Nik is a busy wife and mum yet each day visits the aviaries, which are modified 12 and 6 metre-long shipping containers. They’re in a peaceful spot which isn’t open to the public because the birds are wild and need to remain that way.
“It’s very very hands-off because you can’t release birds that are imprinted and have no fear of people,” she explains.
Founding Project Kererū
Nik began veterinary nursing in 1992 and her boss was the honorary Department of Conservation (DOC) vet, so she realised that wildlife need help.
“It made me go, ‘oh wow!’”
When her boss moved overseas, Nik started looking after the birds and founded Project Kererū in 1997.
Since 2003, the Dunedin branch of Forest & Bird, using funding from the Dr Marjorie Barclay Trust, has supported the project, running working bees and funding the aviaries so Nik can do the work.
“It’s my voluntary full-time job.”
Following her boss’s departure, DOC would bring Nik kererū and she’d attempt to diagnose, treat, feed, care for and rehabilitate them. This was challenging.
They were all degrees of brokenness. It was quite hard, sometimes they’d be very badly broken.”
Since the Wildlife Hospital opened at the Otago Polytechnic in 2018, she’s worked closely with it and says their care is gold standard. Every bird is now given pain relief and an X-ray to identify injuries.
Native pigeons stay at the hospital until they’ve recovered, then go to Project Kererū for rehabilitation, learning to fly again inside the 12 metre-long aviaries.
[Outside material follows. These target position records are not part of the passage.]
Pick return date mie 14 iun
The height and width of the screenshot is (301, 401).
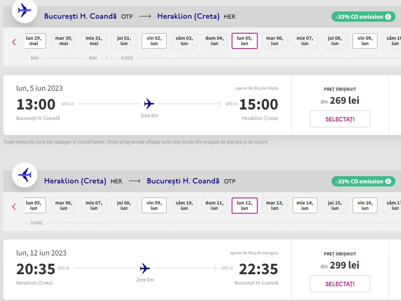click(x=305, y=205)
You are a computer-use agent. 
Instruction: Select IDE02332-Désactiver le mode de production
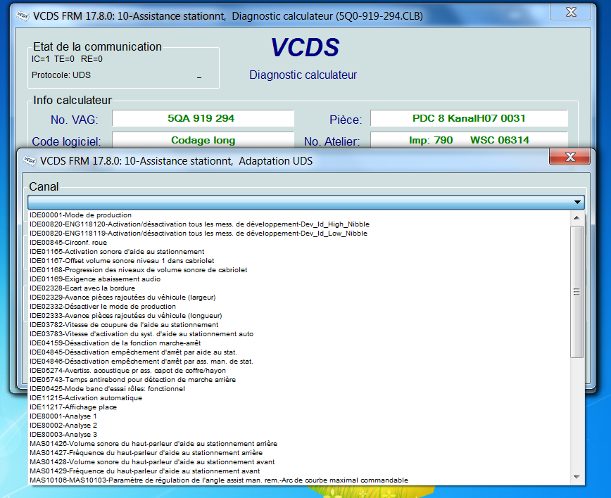[x=103, y=307]
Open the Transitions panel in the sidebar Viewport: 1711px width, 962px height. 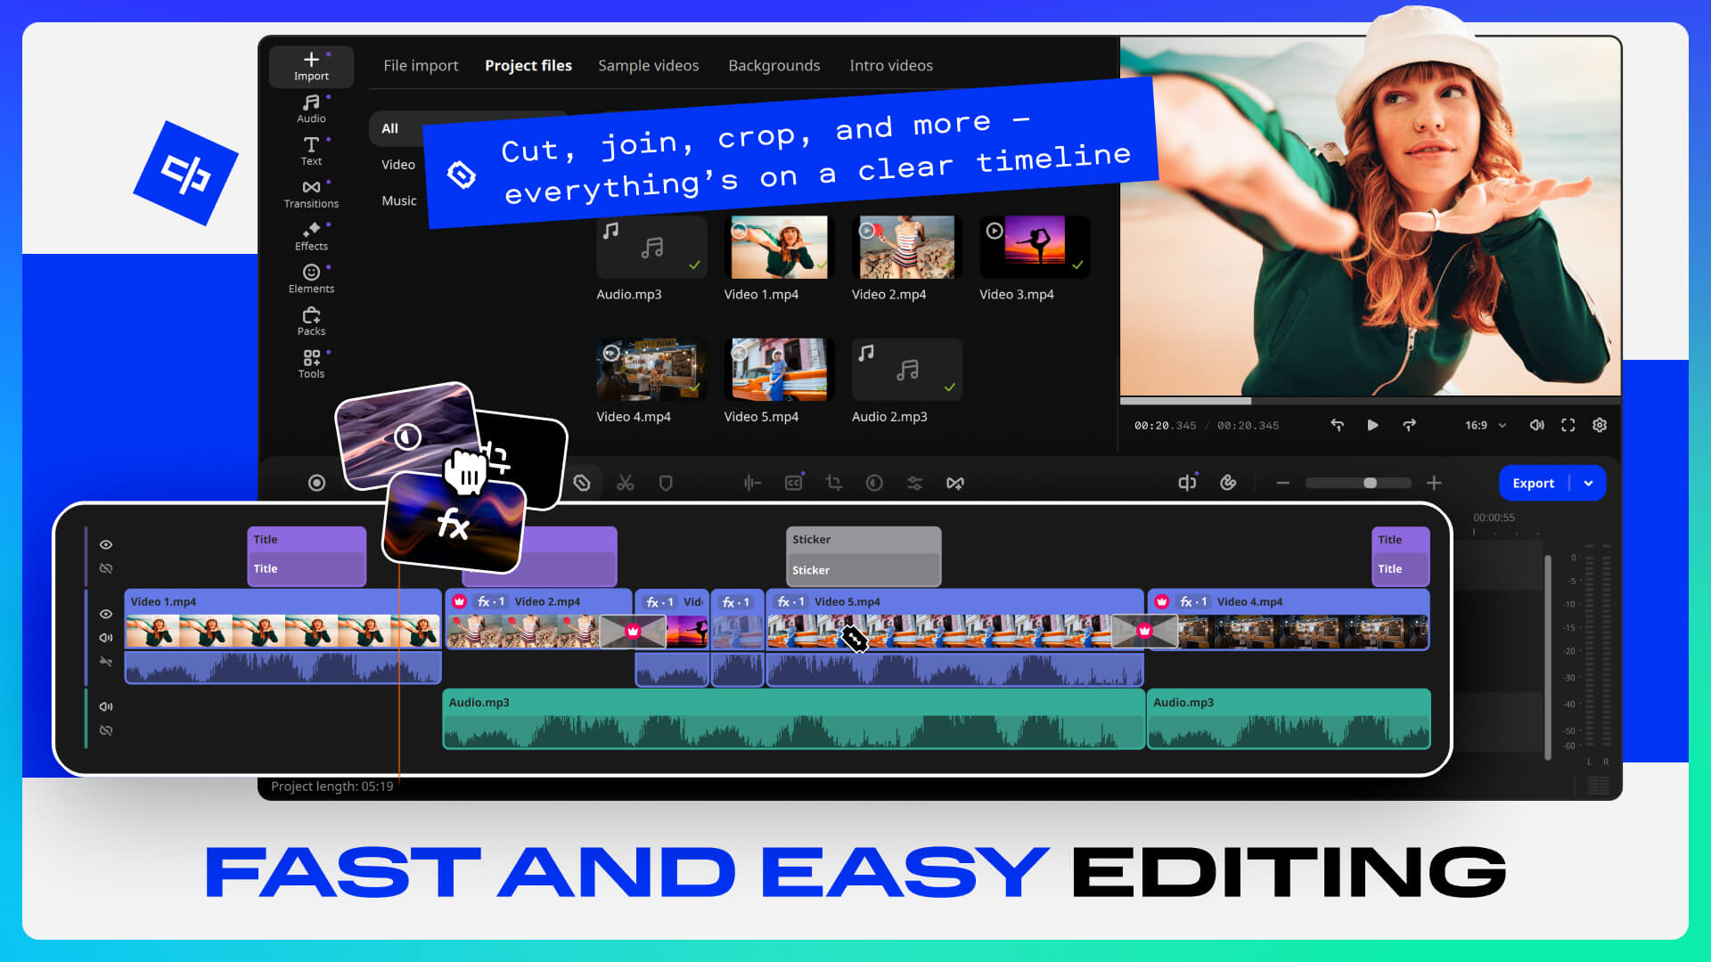tap(311, 192)
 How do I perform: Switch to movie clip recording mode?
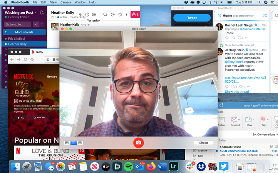80,143

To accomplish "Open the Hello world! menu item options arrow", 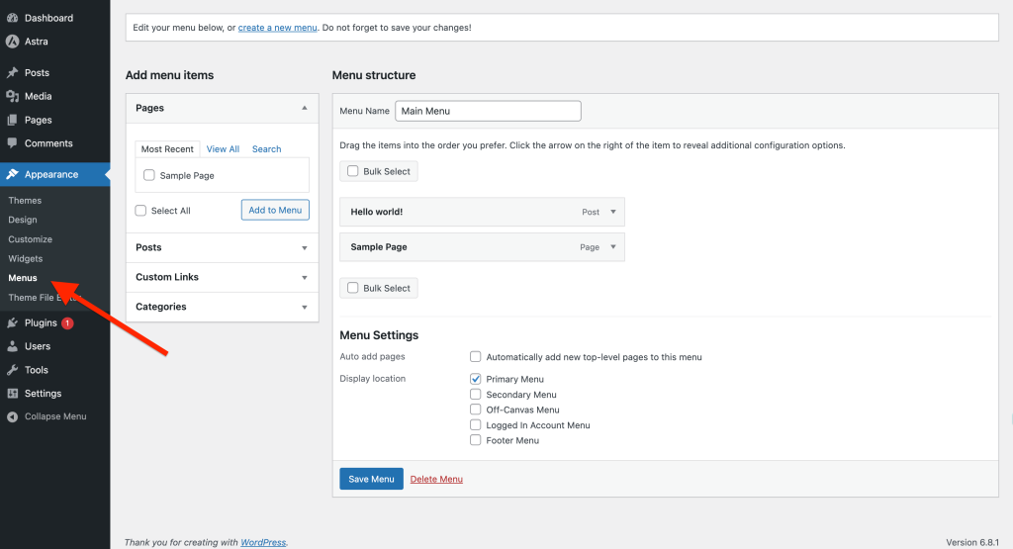I will click(612, 212).

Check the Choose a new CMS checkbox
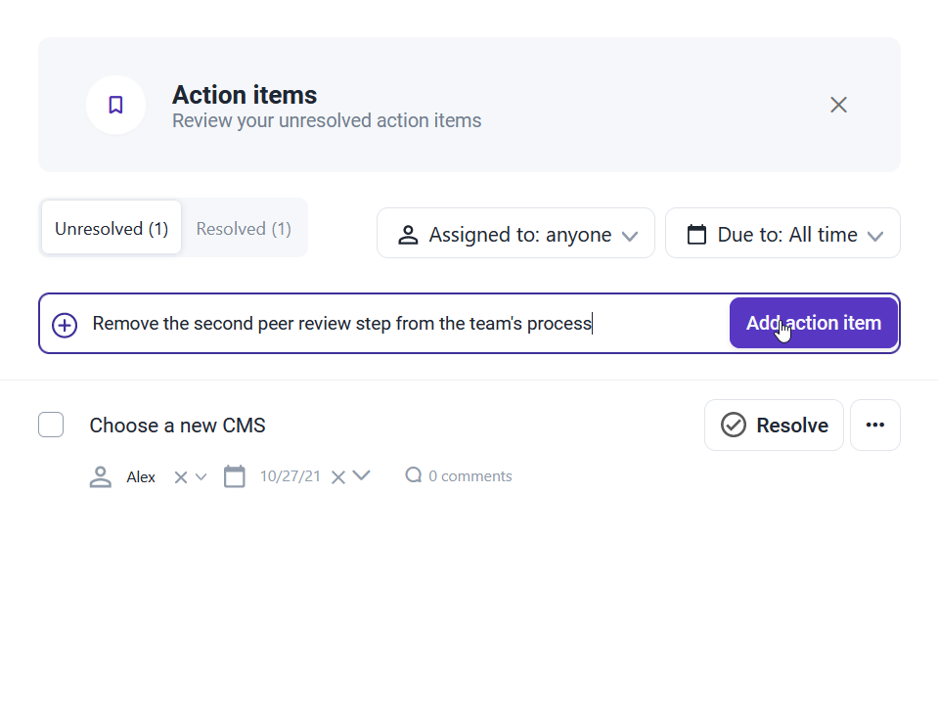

They do this at their own pace and initiative. Sometimes during treatment a bird’s wings are bandaged and feathers may fall out as a result, so have to regrow.
Depending on the injury, rehabilitation takes between a few days and a few months. Once the kererū are ready, they’re returned to their home territory and released.
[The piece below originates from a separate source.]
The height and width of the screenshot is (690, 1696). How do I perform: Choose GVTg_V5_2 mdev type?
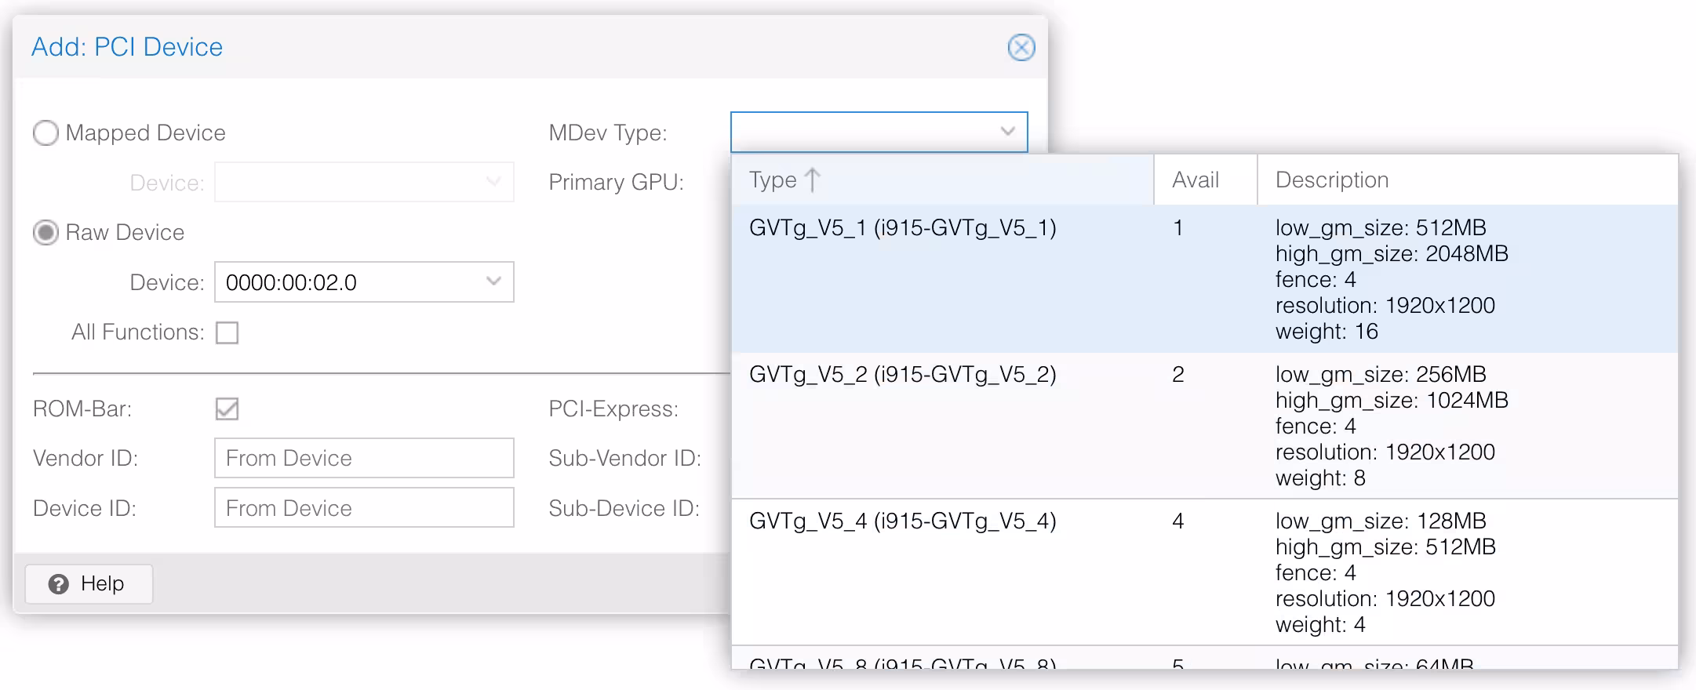pyautogui.click(x=902, y=375)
They come from up to six regions around the South Island including Otago, Southland, Canterbury and Fiordland. Last year, 11 were from Te Anau.
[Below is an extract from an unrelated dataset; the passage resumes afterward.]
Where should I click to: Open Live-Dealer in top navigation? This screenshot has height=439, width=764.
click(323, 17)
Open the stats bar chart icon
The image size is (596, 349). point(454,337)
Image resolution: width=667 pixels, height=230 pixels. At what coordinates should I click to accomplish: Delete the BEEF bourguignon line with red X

Nik doesn’t know how many kererū she’s cared for during the past decades but says last year alone she released 46.
As well as daily bird food preparation and feeding and monitoring, twice a week she checks a trap-line of humane, instant-kill traps which target predators such as rodents, ferrets and stoats.
If people find injured birds, Nik advises carefully picking them up with a towel and keeping them in a warm, dark box. For native species, DOC can give advice and for others, local vets or bird rescues can help.
Together with Forest & Bird, Project Kererū is planting trees around its aviaries to create habitat. Nik says planting trees in urban areas provides native birds with food and protection against predators.
She suggests planting Tree Lucerne, which isn’t native but is one of the most important food sources for kererū, other native birds and bees.
Kererū are vital because some indigenous trees rely solely on them for seed dispersal.
“Our continued hope, through the work that we do, is that the iconic sound of our native pigeon flying through the trees does not fade to become yet another memory and that there will always be kererū for future generations to enjoy.”